____ Data listing
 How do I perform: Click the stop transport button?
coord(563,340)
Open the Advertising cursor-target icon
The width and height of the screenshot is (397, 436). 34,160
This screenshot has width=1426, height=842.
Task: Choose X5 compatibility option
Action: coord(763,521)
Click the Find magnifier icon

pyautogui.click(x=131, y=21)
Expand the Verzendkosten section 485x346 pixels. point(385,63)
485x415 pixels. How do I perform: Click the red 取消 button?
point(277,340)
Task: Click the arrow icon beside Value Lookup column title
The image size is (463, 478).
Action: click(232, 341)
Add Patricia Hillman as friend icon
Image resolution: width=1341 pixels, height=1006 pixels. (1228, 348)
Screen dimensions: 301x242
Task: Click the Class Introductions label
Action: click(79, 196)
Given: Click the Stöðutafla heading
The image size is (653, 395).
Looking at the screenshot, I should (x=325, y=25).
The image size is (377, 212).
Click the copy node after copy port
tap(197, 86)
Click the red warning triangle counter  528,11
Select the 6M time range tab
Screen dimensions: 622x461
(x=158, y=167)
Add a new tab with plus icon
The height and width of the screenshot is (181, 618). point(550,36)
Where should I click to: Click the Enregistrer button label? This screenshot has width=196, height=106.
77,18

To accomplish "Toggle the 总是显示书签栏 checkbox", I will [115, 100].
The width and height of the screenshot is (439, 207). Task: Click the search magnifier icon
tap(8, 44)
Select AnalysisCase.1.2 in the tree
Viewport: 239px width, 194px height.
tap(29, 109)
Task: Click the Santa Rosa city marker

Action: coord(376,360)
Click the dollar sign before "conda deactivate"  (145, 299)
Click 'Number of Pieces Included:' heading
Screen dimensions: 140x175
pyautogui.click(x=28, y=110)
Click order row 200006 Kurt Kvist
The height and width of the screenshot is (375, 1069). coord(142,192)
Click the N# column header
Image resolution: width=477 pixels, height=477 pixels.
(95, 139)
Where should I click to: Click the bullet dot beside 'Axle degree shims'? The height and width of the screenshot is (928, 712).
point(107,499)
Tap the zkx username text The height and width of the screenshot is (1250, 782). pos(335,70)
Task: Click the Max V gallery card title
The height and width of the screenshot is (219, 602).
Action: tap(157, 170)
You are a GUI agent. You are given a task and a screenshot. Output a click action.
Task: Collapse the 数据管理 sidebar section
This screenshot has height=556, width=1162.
________
(Work task) Return exactly the lines from the line holding "Tap the zkx" to the last line of the data, with both of those lines included and nothing added.

(Solution for this problem)
Tap the zkx username text The height and width of the screenshot is (1250, 782). pos(335,70)
Task: Click the Max V gallery card title
The height and width of the screenshot is (219, 602).
Action: tap(157, 170)
You are a GUI agent. You are given a task and a screenshot. Output a click action.
Task: Collapse the 数据管理 sidebar section
This screenshot has height=556, width=1162.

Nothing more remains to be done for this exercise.